Le roman choral de Wendy Delorme proclame son statut de dystopie éco- féministe.

Certes les héros sont presque toutes des héroïnes dans ce beau récit polyphonique au style précis et imagé.
Mais » Viendra le temps du feu » est aussi une ode au rôle de l’écrivain, à la puissance du livre en même temps qu’il consacre l’amour lesbien dans toute son évidence et toute sa force.

Oeuvre originale à plusieurs titres, le roman est surtout un manifeste pour le respect des différences et une dénonciation des sociétés contemporaines étriquées, réactionnaires et donc totalitaires.
Et puisque les tentatives de vivre autrement sont violemment réprimées, il faudra éliminer, en particulier par le feu et sa charge symbolique, les entraves accumulées par les persécuteurs.

LE CONTEXTE

Dans une société à bout de souffle, la jeunesse refuse de jouer le jeu. Les suicides se  multiplient, les actes de violence aussi.
 » Près de trente pour cent des jeunes du territoire sont morts en douze semaines » (page 154).

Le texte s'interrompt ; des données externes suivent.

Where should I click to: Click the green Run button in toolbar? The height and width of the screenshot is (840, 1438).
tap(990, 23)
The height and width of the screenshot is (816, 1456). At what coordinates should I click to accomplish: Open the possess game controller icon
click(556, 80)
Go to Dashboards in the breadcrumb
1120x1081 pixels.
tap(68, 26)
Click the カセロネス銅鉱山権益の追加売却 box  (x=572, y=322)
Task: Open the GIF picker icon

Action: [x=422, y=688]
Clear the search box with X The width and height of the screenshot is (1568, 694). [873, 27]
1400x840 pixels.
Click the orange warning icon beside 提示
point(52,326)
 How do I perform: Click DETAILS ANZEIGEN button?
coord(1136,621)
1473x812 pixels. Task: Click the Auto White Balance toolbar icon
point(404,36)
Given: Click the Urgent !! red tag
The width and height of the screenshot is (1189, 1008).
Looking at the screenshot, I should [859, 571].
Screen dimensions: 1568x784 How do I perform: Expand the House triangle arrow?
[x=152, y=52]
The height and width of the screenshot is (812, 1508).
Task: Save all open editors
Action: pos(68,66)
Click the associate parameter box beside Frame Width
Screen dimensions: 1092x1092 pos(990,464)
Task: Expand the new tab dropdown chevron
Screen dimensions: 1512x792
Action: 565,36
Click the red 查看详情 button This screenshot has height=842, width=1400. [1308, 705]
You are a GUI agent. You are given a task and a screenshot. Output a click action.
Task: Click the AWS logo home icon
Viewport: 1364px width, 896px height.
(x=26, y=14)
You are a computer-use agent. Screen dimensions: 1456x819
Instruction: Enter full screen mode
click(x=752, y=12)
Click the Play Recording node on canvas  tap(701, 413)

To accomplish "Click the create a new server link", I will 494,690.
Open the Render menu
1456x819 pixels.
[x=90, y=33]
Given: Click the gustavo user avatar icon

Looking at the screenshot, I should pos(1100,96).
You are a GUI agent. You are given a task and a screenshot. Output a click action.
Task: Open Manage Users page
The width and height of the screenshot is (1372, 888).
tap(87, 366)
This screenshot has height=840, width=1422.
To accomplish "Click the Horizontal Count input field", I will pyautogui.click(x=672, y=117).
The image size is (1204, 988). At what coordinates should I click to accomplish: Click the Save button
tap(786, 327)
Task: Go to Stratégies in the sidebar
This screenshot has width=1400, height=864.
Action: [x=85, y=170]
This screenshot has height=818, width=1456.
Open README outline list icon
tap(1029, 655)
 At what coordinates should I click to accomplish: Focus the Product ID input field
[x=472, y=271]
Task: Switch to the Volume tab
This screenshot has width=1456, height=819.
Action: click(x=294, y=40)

Le Pouvoir réagit et fait voter le « Grand Pacte National ».
Un système dictatorial féroce se met en place. L’accès aux réseaux d’information est réduit, le sujet de la détérioration du climat est banni des média, le suivi psychiatrique des jeunes qui ont survécu devient obligatoire.
Mais surtout, l’urgence de procréer est instituée. La contraception est limitée aux groupe sociaux à risques, donc les plus pauvres, l’avortement est proscrit, les examens de fertilité sont généralisés, l’homosexualité est évidemment interdite.
Il est obligatoire de « contribuer » donc d’enfanter. Celles qui ne sont pas « contributrices » sont ostracisées et ne reçoivent pas d' »avoirs », ces sortes de « tickets de rationnement » qui ont remplacé les espèces et donnent accès à l’alimentation, au logement, aux loisirs…

Comme dans toute dictature, les frontières sont fermées, la parole publique est confisquée et contrôlée par une « Régie centrale des Discours et des Données », les livres anciens sont interdits et le passé est réécrit.
La population n’est pas certaine qu’un « autrefois » a existé, avec liberté d’expression, voyages et tourisme, culture, art et diversité.
Le cadre décrit est donc classique, c’est celui de Huxley, de Orwell, de Bradbury, de Ira Levin,…

Face à cet univers normé, certains résistent et tentent de bâtir une autre société. Et puisque la frontière s’adosse à un fleuve, il faudra franchir celui-ci.
C’est ce qu’ont fait les héroïnes de Wendy Delorme. Elles ont construit cet autre monde, creusé une montagne pour cela, exploité une carrière de marbre, élaboré surtout des rapports harmonieux et amoureux entre elles. Et même enfin, accueilli des migrants !

Longtemps, elles ont résisté.
Mais les attaques des « Autres » se sont multipliées et ont fini par détruire le « village des femmes » et tuer presque toutes les occupantes.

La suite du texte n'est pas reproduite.